The largest companies often have the resources to take care of their land, Linegar said.

"When I look at the properties that Gallo and K-J have, I see a lot of stewardship," Linegar said.

Pushing innovation sometimes backfires, when the big companies raise the bar too high, and smaller companies with fewer resources are pressured to keep up, several sources in the environmental and grape-growing communities said.

"There's a limit to how far the industry wants to go," said David Keller, Bay Area director of Friends of the Eel River, a North Coast environmental group. "There are some major players who would continue their practices as is until there are no more fish in their streams."

Simi Winery, now owned by beverage giant Constellation Brands, helped create Fish Friendly Farming, a voluntary certification process through which farmers create and sustain healthy fish habitat on private lands.

"The idea that just because you're big you can't be environmentally sensitive just doesn't hold water anymore," said Steve Smit, vice president of vineyards and grape management at Constellation. "I can think of smaller companies that are less environmentally aware than we are."

Rigorous certification

The FFF program, which is considered a rigorous environmental certification, helps farmers meet local, state and federal regulations that are designed to protect endangered fish habitat. To comply, farmers plant cover crops between vines to limit erosion, find ways to reduce water use, keep storage units from leaking chemicals into the soil and spread straw on dirt roads to limit erosion and air pollution from dust.
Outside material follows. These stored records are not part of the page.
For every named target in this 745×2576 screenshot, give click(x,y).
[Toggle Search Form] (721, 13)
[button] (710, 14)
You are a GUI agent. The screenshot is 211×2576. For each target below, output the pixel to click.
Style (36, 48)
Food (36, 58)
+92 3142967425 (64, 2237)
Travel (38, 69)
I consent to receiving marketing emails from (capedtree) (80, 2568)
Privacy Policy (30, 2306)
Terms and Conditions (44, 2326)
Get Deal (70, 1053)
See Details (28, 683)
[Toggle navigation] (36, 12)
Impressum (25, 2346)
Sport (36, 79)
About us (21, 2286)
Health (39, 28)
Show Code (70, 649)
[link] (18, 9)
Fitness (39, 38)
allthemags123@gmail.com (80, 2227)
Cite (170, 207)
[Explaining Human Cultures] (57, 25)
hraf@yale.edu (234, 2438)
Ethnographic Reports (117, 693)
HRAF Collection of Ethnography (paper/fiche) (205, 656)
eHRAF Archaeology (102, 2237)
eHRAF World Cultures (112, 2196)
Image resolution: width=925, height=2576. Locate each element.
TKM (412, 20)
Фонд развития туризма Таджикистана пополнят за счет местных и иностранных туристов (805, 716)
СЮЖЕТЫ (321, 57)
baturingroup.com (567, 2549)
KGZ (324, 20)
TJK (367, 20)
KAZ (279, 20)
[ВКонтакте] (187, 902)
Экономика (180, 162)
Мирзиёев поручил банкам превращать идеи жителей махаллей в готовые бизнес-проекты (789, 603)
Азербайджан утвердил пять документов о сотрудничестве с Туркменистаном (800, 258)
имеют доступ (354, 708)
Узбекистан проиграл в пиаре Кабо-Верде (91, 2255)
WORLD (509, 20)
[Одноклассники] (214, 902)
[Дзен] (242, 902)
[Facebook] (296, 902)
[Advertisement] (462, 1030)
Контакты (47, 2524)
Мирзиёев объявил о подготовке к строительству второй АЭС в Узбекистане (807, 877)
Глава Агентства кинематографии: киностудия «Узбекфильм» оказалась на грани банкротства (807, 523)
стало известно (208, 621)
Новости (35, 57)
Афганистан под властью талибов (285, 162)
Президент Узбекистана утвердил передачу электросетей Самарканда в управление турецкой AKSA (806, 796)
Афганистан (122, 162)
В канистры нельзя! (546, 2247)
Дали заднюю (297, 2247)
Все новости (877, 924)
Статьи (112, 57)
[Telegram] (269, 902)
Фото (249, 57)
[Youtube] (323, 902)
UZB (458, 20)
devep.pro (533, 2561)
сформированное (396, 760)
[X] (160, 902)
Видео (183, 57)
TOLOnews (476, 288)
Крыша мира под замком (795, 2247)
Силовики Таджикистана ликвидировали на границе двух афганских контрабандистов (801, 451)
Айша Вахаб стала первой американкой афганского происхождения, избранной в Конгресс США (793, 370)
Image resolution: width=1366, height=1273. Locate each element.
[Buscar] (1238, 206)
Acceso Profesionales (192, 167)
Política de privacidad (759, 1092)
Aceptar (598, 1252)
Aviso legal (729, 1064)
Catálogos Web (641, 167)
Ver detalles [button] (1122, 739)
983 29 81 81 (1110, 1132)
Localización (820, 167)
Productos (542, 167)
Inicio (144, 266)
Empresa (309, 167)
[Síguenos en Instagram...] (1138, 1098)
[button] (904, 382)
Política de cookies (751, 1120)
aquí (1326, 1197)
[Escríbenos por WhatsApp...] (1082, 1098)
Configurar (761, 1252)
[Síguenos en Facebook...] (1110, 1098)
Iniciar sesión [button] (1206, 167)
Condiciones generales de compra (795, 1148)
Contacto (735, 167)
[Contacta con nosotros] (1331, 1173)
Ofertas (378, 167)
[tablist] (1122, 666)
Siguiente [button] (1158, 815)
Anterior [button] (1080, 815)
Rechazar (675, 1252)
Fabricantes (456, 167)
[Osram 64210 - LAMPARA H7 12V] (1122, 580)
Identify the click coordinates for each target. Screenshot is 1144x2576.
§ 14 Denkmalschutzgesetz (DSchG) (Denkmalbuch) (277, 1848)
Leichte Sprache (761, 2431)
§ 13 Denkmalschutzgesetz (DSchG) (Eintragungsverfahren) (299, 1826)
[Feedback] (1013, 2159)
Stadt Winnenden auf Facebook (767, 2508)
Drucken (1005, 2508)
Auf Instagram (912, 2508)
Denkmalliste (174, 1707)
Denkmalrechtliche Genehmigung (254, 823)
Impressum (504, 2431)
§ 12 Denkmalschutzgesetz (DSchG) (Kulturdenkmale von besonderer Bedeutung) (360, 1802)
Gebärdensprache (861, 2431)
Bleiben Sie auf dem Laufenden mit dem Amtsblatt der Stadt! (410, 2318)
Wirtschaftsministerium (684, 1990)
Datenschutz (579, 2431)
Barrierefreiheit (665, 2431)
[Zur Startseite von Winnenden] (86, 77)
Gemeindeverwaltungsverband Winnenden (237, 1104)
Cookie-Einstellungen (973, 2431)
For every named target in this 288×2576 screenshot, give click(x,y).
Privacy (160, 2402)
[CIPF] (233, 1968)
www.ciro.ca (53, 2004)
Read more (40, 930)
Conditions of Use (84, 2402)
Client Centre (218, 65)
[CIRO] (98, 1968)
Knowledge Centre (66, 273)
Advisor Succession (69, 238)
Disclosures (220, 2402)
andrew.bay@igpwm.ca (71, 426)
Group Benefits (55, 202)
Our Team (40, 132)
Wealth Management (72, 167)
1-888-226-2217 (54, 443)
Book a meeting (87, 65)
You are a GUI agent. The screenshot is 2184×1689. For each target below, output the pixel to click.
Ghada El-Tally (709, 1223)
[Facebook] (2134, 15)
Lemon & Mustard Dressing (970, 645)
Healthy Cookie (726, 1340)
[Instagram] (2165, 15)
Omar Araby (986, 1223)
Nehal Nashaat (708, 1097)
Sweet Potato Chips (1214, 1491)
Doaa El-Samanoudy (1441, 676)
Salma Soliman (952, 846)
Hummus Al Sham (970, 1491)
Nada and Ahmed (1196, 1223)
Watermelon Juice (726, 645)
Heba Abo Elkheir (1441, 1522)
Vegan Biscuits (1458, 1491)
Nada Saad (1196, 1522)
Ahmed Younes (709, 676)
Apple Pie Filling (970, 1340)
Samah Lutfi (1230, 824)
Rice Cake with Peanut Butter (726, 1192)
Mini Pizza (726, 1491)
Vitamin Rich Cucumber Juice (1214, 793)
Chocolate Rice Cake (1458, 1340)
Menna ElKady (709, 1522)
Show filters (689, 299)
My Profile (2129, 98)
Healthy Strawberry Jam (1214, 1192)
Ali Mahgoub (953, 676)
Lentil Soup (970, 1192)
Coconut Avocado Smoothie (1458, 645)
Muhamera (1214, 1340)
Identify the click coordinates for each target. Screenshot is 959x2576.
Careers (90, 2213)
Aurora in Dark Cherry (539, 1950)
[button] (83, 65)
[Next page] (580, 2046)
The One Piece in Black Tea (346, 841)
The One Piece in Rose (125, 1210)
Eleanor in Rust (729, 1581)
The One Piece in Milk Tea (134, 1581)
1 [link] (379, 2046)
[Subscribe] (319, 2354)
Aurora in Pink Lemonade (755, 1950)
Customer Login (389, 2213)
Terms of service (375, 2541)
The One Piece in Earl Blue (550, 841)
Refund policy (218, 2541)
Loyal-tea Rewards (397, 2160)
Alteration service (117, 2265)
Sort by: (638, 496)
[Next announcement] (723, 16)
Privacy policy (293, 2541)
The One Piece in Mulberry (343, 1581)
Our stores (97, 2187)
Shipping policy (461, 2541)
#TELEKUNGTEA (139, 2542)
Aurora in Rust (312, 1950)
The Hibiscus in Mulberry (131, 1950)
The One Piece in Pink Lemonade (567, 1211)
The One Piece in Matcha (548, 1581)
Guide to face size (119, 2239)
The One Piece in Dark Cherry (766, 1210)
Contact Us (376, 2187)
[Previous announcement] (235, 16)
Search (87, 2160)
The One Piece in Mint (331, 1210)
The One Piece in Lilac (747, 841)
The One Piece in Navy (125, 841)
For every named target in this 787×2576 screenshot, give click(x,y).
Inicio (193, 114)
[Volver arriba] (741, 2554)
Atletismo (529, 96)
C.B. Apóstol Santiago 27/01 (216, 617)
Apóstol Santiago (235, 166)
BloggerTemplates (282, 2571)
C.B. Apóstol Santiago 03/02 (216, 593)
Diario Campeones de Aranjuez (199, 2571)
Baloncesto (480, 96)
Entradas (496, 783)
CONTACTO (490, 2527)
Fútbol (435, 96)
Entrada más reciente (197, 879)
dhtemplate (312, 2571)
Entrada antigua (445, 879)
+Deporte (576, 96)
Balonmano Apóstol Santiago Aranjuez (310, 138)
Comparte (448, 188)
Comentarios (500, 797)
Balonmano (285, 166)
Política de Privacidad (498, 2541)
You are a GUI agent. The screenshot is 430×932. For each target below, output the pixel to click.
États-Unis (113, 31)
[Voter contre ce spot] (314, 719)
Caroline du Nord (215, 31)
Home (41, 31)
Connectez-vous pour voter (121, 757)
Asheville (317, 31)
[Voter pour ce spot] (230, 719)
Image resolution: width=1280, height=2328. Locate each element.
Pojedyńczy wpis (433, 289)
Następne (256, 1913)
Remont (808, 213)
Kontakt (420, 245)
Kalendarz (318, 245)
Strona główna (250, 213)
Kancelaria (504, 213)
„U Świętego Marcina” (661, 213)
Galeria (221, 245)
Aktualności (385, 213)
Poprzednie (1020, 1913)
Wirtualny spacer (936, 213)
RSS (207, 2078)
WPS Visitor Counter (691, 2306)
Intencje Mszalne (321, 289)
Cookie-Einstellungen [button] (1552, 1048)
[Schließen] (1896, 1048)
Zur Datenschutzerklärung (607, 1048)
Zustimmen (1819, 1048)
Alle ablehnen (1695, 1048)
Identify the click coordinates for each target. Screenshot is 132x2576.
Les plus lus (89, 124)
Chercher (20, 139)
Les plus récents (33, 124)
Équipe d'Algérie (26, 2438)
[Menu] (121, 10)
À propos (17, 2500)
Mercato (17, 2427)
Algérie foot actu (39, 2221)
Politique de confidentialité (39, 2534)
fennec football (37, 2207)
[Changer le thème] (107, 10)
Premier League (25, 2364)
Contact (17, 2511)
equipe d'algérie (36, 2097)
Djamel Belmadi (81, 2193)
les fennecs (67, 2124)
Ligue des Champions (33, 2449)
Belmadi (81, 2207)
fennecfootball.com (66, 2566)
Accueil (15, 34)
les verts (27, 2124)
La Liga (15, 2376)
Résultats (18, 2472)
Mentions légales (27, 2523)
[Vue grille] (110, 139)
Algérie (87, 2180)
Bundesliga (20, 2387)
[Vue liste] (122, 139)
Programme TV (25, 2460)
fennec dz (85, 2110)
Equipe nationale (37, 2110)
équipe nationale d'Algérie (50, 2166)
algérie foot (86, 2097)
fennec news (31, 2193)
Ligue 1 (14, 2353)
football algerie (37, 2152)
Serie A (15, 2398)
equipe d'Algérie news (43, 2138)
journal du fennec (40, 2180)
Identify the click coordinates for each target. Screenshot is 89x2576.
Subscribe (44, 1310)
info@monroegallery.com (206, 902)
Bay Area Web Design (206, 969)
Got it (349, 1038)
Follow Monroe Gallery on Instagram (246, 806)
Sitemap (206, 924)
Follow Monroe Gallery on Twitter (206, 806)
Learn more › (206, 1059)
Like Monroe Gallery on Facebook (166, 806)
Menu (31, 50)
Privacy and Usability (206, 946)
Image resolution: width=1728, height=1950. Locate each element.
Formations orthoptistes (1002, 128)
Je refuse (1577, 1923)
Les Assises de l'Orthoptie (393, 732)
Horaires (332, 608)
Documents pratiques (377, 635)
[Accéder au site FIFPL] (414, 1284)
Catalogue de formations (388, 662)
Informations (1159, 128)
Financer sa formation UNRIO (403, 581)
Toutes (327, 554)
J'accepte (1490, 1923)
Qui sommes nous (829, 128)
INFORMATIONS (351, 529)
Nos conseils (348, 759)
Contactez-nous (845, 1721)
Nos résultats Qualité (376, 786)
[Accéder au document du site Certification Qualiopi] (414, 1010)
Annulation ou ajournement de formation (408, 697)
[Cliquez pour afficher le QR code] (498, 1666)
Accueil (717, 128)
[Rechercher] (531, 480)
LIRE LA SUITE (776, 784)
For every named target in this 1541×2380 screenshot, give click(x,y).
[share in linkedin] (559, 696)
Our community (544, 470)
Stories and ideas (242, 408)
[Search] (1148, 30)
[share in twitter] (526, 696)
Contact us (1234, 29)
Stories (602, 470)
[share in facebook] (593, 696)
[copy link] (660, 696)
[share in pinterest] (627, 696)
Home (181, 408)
If the farmer diverts water from a river or a stream, the pipes are checked to make sure there's a suitable "fish screen" to keep endangered marine life from getting sucked up into the pipes.

After those and other steps are taken, the National Marine Fisheries Service and state Regional Water Quality Control Board sign off to make the certification official. Overall, the process can take a year or two to complete, said Laurel Marcus, executive director of the California Land Stewardship Institute, which runs the FFF program.

In Sonoma County, 22,500 acres of vineyards — or more than a third of the county's vineyards — are certified or in the process of obtaining certification, Marcus said.

All of Constellation's 950 planted acres in Sonoma County are certified as FFF. Vineyards owned by Ferrari-Carano, the fifth-largest vineyard holder with 1,115 planted acres, and Treasury Wine Estates, with 881 acres, also are 100 percent certified, Marcus said. Rodney Strong has the certification for its nearly 800 planted acres.

At its core, Fish Friendly Farming is a guide to help farmers navigate and meet the complex regulations that many say are costly and difficult to follow.

But having FFF certification doesn't necessarily mean that a vineyard owner is going above and beyond what's required by law. It means they're following the rules, Marcus said.

Often, wineries do go beyond the requirements, restoring creeks and streams, she said.

"We've had people take land out of production, or set their banks back (from creeks)," Marcus said.

Jackson Family Wines and Gallo have only certified a few vineyards, Marcus said.

"Neither one of them has really adopted this program, which is fine," Marcus said. "It's voluntary, so we're not too worried about it."